On November 26 2016 16:19 FlaShFTW wrote:
On November 26 2016 15:39 Sermokala wrote: shit I'm drunk on rum for the first time in months and fiedel dies wow.
He was a communist dictator that died in his bed in the middle of the nation he helped create that is stable and providing a stable and decent life if nothing else. That feat alone should ring his name throughout history forever.
Not sure if serious... but I guess you're drunk so that might explain it.
Good riddance. Maybe Trump will lift US embargo on Cuba O.O
I second the good riddance. He killed so many, and impoverished millions more. His policies and destruction forced people to flee by sea, which meant some died at sea, because they thought it was better to die attempting to reach America than to live under socialism. It is a great day to close that brutal chapter (although, sadly, the story continues).
We will see Miami celebrating his death in the streets to contrast journalists calling him revered and a hero.
Yeah, all of the fawning over Castro from some on the left is enough to make one vomit. He was not a good dude, and Cuba is a mess as a direct result of his rule.
Cuba was fucked in the ass by the US for a whole century before Castro arrived :
And when Castro was in power they basically had a systematic politics of terrorism and bullying. I have met quite a few cuban people in the last years. They didn't like Castro, but they really, really hated America.
Let's be clear: Castro was a ruthless dictator, and I really won't cry his death. But if there is something to vomit about it's the last century and a half of american FP in South America.

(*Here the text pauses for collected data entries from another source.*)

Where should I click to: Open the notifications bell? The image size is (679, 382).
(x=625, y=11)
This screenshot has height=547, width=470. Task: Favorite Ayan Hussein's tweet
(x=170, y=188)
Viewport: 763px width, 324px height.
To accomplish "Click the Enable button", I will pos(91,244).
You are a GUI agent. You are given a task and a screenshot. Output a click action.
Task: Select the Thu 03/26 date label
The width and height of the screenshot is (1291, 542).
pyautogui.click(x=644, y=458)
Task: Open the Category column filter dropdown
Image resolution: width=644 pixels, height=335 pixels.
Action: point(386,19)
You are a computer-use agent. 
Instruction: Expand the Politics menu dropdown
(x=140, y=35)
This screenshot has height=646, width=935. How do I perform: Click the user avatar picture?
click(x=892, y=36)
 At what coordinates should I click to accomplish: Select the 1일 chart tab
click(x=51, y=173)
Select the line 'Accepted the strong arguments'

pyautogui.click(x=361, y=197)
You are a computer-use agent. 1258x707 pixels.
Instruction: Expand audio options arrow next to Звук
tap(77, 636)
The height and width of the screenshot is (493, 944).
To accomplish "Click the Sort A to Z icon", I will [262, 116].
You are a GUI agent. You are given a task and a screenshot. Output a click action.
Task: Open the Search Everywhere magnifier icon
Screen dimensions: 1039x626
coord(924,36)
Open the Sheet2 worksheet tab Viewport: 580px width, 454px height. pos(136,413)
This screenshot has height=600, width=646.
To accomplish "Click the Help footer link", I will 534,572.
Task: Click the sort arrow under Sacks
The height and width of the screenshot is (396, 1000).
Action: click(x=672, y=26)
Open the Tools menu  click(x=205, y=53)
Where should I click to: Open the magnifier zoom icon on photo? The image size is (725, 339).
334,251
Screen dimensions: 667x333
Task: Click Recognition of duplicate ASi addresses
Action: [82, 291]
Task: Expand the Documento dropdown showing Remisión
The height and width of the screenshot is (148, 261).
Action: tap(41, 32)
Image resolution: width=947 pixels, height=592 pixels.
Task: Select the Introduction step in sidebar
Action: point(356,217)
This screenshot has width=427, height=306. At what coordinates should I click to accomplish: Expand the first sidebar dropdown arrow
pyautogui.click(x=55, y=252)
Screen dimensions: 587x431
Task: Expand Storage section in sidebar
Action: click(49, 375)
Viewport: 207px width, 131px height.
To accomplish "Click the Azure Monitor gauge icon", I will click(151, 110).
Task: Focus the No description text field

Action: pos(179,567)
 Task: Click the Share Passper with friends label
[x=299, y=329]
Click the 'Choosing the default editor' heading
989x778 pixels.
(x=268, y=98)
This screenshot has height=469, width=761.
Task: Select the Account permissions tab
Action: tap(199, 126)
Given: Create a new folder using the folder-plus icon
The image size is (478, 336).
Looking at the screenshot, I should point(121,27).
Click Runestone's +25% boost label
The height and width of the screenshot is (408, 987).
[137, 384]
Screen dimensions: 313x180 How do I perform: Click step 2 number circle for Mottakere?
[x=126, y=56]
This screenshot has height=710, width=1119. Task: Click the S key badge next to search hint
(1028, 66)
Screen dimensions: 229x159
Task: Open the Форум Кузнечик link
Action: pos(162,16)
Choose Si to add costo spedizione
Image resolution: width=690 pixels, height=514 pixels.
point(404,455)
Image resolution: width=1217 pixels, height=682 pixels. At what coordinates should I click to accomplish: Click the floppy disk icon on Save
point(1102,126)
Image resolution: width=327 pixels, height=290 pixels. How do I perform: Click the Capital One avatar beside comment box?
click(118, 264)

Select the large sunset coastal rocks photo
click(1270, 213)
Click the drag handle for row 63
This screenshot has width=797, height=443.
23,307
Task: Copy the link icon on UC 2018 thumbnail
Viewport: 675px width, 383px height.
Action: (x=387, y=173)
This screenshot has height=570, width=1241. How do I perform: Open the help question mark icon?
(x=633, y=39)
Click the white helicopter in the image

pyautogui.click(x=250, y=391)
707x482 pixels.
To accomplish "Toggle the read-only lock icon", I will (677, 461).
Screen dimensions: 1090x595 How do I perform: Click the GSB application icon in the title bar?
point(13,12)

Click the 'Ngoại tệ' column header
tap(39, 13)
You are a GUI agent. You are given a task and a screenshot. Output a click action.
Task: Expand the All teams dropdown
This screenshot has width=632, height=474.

Castro has just been a reaction and would probably never had occurred if the US hadn't installed in the first place a corrupt dictatorship for their colonial grand purposes.
I have to agree strongly with this. Any examination of politics in Latin America has to involve a healthy dose of history regarding the US's constant presence in the region, and Cuba/Castro's labeling as a pariah due to its socialist leanings causes their flaws to be magnified while their successes are ignored.
As others posted, we can deride the Castro regime's usage of strong-arm dictator tactics while still celebrating the human development and health advances that their country has achieved in pursuit of socialist ideals.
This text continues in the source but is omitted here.